| Selection |
Training With Custom Datasets!

While TorchFusion provides pre-defined loaders for popular standard datasets. Very often, you will need to train on your own custom datasets. TorcFusion provides loaders for any image dataset organized into a single folder with subfolders representing each class of images. For example, if you are training a model to recognize cats and dogs, you should have a train folder with two subfolders, one for dogs and one for cats.

Import Classes

from torchfusion.layers import *
from torchfusion.datasets import *
from torchfusion.metrics import *
from torchfusion.initializers import Kaiming_Normal, Xavier_Normal
import torchvision.transforms as transforms
import torch.nn as nn
import torch.cuda as cuda
from torch.optim import Adam
from torch.optim.lr_scheduler import StepLR
from torchfusion.learners import StandardLearner

Load the dataset

train_transforms = transforms.Compose([
    transforms.RandomCrop(224,padding=4),
    transforms.RandomHorizontalFlip(),
    transforms.ToTensor(),
    transforms.Normalize((0.5,0.5,0.5),(0.5,0.5,0.5))

| Collected data |
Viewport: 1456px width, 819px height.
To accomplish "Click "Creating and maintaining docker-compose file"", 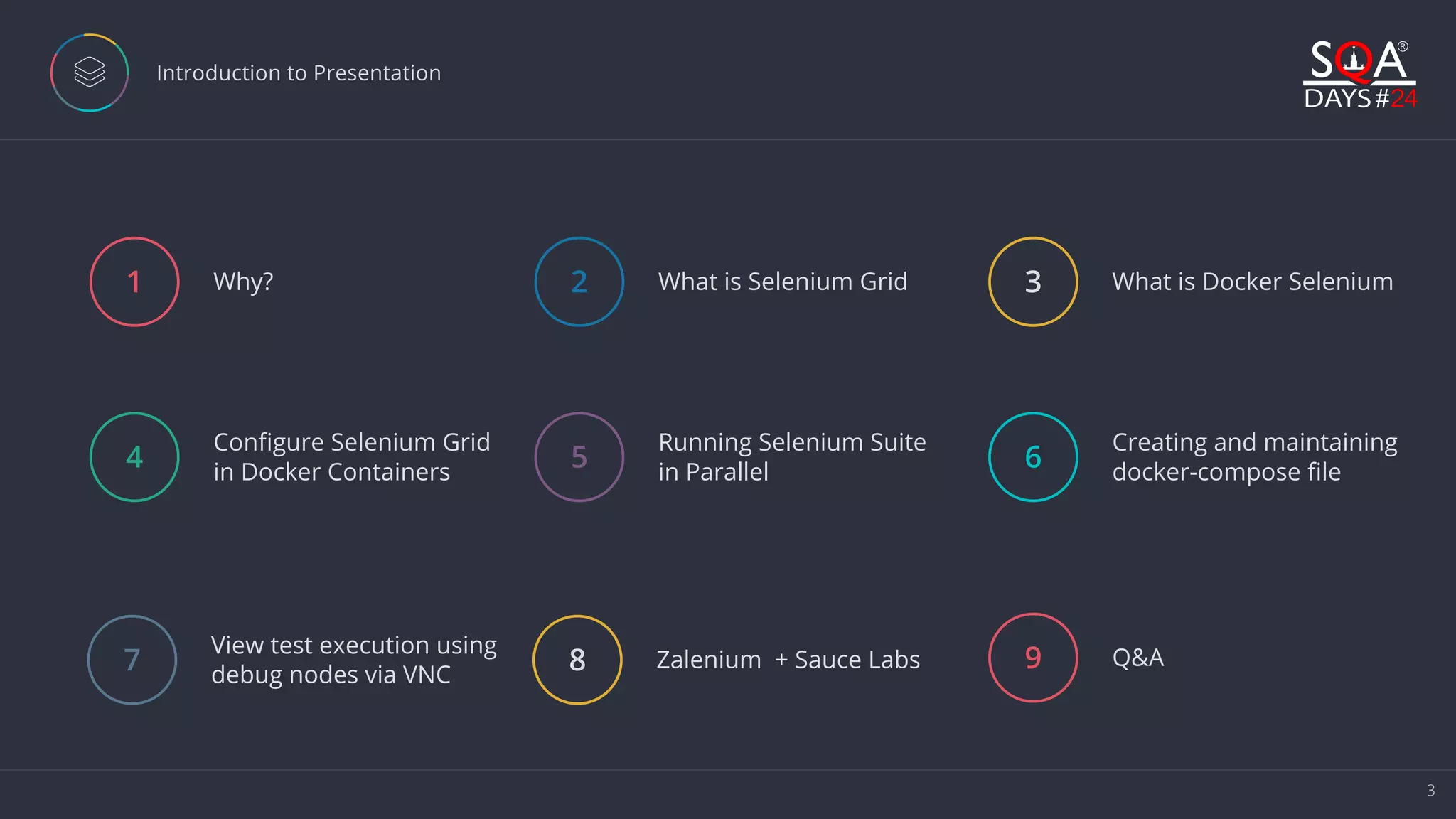I will tap(1254, 457).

| Aim 1 |
Copy the passage of the TorchFusion tutorial starting at "Training With Custom" and ending at "one for cats.".
| Aim 2 |
Answer these questions from the TorchFusion tutorial:
(a) How must an image dataset be organized for TorchFusion's loaders to handle it?
(b) Which optimizer is imported from torch.optim?
(c) What padding value is given to RandomCrop in the training transforms?

| Exercise output 1 |
Training With Custom Datasets!

While TorchFusion provides pre-defined loaders for popular standard datasets. Very often, you will need to train on your own custom datasets. TorcFusion provides loaders for any image dataset organized into a single folder with subfolders representing each class of images. For example, if you are training a model to recognize cats and dogs, you should have a train folder with two subfolders, one for dogs and one for cats.

| Exercise output 2 |
(a) It must be in a single folder with subfolders representing each class of images.
(b) Adam.
(c) 4.